Rouhani, a relative moderate, opened diplomatic windows to a nuclear deal in order to alleviate sanctions that have throttled OPEC giant Iran's lifeblood oil industry and cut it off from the international banking system.
He has won crucial public backing from Supreme Leader Ayatollah Ali Khamenei, Iran's ultimate authority, who - despite his profound suspicion of Washington - has warned hardline loyalists not to discredit the negotiating path.
TEMPORARY DEAL
Rouhani has repeated Iran's longtime insistence on a right to sovereign nuclear energy for peaceful purposes as a member of the Non-Proliferation Treaty.
Most diplomats acknowledge that, since Tehran has expanded its nuclear capacity exponentially since 2006 and publicly equated the programme with national pride and progress, the time for demanding its total shutdown - although enshrined in several UN Security Council resolutions - has now passed.

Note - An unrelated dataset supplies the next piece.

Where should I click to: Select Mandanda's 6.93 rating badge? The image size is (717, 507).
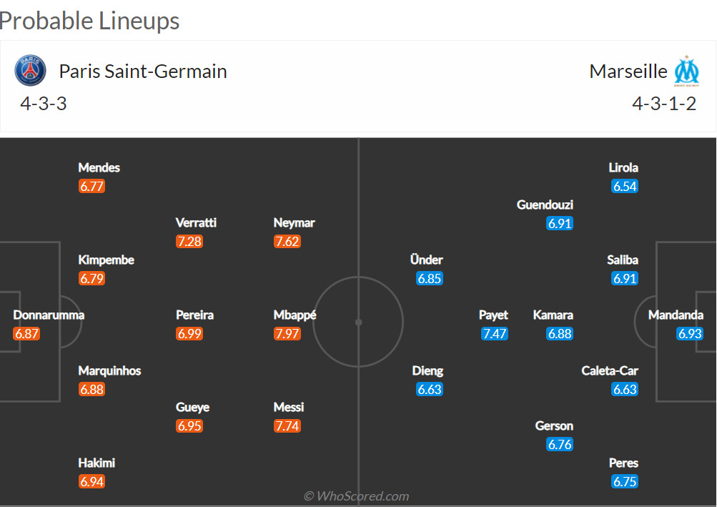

The powers remain concerned that Iran is continuing to amass enriched uranium not for future nuclear power stations, as Tehran says, but as potential fuel for nuclear warheads.
They are searching for a preliminary agreement that would cap Iran's nuclear capacity and open up the programme to UN anti-proliferation inspectors. In exchange, they have offered phased, limited and reversible relief from sanctions. Iran, however, wants an early end to oil and banking sanctions.
Under discussion is a temporary deal entailing a freeze to higher-grade uranium enrichment - which Iran bills as fuel for a medical research reactor but which is also potential material for bombs - lasting about six months.
During that time, Iran and the six powers would negotiate a permanent agreement aimed at ensuring that none of Iran's nuclear activities could be diverted towards bomb-making.
Given the progress in Geneva, UN nuclear watchdog chief Yukiya Amano said he hoped a meeting he would have in Tehran on Monday would yield results in his effort to overcome Iranian resistance to an investigation into its nuclear work.
A Twitter account Iran experts believe is run by the office of Khamenei criticised France on Sunday after Paris expressed reservations about the outline deal.
A message posted in English on the account @khamenei_ir said: "French officials have been openly hostile towards the Iranian nation over the past few years; this is an imprudent and inept move."
But British Foreign Secretary William Hague said on Sunday there was a good chance of the negotiations producing a deal within the next few weeks after making "a lot of progress", while noting any deal would inevitably not please everyone.
Russian Foreign Minister Sergei Lavrov said the chances a joint document could be agreed were "quite, quite high".